**Exercise directions:** Where in the records does the word "will" occur? Copy each line in which it does.

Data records

--*--

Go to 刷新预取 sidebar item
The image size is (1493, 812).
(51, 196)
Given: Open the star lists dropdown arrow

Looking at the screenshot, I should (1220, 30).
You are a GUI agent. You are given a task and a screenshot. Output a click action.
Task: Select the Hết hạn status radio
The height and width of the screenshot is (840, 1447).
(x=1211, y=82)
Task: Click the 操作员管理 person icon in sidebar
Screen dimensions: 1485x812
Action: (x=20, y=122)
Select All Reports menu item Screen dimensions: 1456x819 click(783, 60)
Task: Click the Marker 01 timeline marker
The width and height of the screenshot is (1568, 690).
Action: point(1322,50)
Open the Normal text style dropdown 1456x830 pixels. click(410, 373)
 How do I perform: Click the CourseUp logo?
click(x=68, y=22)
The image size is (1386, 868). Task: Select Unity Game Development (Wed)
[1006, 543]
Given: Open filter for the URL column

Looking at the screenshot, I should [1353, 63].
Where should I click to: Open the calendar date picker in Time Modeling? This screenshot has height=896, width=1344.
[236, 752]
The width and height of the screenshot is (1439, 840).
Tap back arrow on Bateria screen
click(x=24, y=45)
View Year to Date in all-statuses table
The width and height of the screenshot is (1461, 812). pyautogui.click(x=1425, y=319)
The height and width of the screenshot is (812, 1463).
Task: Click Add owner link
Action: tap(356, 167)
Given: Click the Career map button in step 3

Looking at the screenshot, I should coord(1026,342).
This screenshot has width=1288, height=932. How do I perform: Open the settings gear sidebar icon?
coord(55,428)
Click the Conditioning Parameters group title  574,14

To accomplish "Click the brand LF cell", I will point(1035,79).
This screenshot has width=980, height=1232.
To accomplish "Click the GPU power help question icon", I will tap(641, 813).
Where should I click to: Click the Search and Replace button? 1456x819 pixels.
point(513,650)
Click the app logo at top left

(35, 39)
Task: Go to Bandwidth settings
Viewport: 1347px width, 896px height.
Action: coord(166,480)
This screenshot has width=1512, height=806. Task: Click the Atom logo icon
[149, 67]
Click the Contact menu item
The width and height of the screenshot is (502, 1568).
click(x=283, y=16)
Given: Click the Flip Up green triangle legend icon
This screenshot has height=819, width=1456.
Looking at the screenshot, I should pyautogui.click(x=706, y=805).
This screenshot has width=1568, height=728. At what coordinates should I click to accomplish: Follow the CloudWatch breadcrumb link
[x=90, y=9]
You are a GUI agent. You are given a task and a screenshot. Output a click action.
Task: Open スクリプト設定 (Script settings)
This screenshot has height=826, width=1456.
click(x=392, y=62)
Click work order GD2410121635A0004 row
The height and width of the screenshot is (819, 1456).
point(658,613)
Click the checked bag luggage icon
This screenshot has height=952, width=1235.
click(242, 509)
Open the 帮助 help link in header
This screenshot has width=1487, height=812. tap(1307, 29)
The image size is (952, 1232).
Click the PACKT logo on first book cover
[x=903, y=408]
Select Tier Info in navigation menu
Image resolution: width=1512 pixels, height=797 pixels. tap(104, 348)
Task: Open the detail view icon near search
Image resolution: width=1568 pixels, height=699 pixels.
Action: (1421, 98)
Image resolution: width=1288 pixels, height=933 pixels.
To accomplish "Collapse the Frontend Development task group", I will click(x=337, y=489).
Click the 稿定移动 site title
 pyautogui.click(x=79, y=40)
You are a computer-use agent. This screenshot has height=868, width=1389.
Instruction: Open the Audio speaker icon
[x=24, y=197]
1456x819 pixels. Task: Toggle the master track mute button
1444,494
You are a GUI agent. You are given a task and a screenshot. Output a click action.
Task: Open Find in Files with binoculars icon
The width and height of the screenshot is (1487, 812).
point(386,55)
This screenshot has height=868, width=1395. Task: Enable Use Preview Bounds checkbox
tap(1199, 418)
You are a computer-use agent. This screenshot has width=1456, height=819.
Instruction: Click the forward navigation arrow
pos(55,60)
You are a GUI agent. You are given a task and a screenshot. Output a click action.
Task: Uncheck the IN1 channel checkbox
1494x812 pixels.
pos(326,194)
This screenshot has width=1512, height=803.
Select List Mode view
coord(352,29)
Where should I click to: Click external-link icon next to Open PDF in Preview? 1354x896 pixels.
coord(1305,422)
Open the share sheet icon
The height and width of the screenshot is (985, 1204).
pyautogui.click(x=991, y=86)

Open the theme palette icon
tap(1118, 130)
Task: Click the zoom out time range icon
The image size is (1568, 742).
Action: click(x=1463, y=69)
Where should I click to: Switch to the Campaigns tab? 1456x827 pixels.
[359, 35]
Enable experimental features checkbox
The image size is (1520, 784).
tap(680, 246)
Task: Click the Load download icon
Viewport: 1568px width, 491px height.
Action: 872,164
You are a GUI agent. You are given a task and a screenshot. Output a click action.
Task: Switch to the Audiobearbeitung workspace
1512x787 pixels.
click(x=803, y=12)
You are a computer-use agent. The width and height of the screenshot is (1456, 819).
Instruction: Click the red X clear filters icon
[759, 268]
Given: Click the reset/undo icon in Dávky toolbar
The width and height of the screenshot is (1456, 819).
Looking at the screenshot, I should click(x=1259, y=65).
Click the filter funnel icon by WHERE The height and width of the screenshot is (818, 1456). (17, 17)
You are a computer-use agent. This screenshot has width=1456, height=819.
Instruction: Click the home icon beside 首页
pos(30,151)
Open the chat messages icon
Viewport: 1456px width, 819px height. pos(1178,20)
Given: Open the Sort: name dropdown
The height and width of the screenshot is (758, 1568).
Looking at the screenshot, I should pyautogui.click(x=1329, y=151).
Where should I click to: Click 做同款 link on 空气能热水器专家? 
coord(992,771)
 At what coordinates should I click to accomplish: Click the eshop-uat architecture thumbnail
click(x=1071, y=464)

--*--

**Result below:**
To accomplish "Click the brand LF cell", I will point(1035,79).
To accomplish "Click the GPU power help question icon", I will tap(641, 813).
To accomplish "Collapse the Frontend Development task group", I will click(x=337, y=489).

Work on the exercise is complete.